Fazit1: War nicht wirklich kompliziert und nicht mit einem rießigen Aufwand verbunden und lief ganz ohne Anmeldung. Ich musste lediglich einen Schraubendreher abgeben der zu lang war, einen anderen, der wesentlich kürzer ist, durfte ich behalten. Meine Fluggesellschaft war British Airways und Flug war von Stuttgart nach London Heathrow. 
PS: Hardware funktioniert noch einwandfrei.

Edit #2: Bin wieder in Deutschland. Handgepäck war praktisch das Selbe wie beim Hinflug. Wurde wieder doof angeschaut aber anscheinend hats die kaum interessiert was ich da dabei hatte. Hab meine 3-4 Boxen mit Hardware gefüllt durchlaufen lassen durch die ganz normale Hand-Gepäck-Durchleuchtungsmaschine. Kein Sprengstofftest - nichts. Die sind wohl etwas unkomplizierter wie wir deutschen, zumindest was das angeht.
Hardware ist inzwischen wieder aufgebaut und funktioniert einwandfrei.
---
AUFGABENSTELLUNG >>
Beantworte die folgenden Fragen zum Auszug über Hardware im Handgepäck.
(a) Mit welcher Fluggesellschaft und auf welcher Strecke fand der Flug statt?
(b) Was musste bei der Kontrolle abgegeben werden, und warum?
(c) Wie wurden die Boxen mit Hardware beim Rückflug kontrolliert?

AUSGANGSMATERIAL >>
---
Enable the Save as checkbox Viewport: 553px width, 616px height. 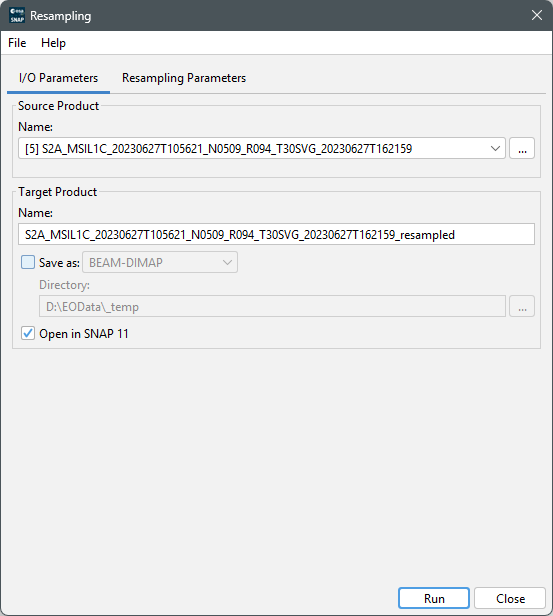[x=28, y=262]
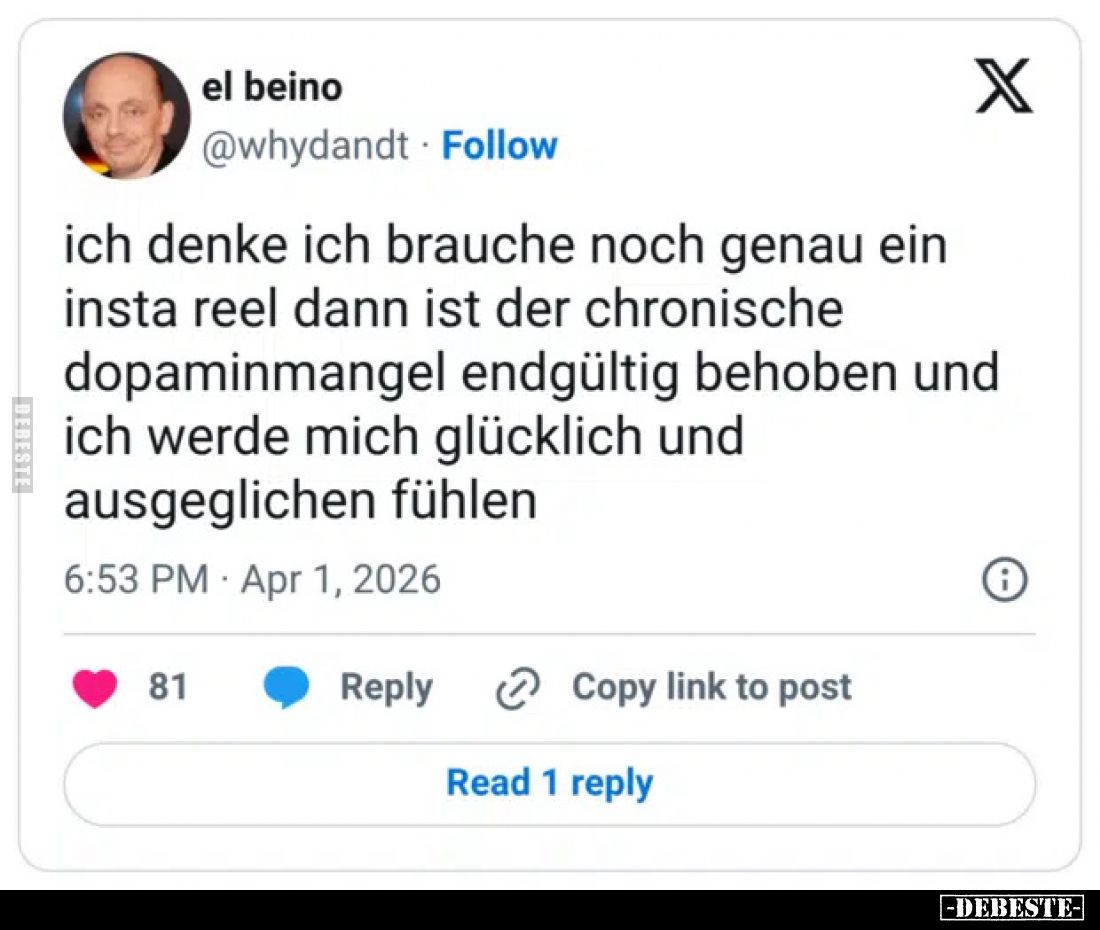This screenshot has width=1100, height=930.
Task: Click the DEBESTE watermark at bottom right
Action: pos(1010,906)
---
VOLLSTÄNDIGE ANTWORT >>
(a) Mit British Airways, von Stuttgart nach London Heathrow.
(b) Ein Schraubendreher, weil er zu lang war.
(c) Sie liefen durch die ganz normale Handgepäck-Durchleuchtungsmaschine, ohne Sprengstofftest.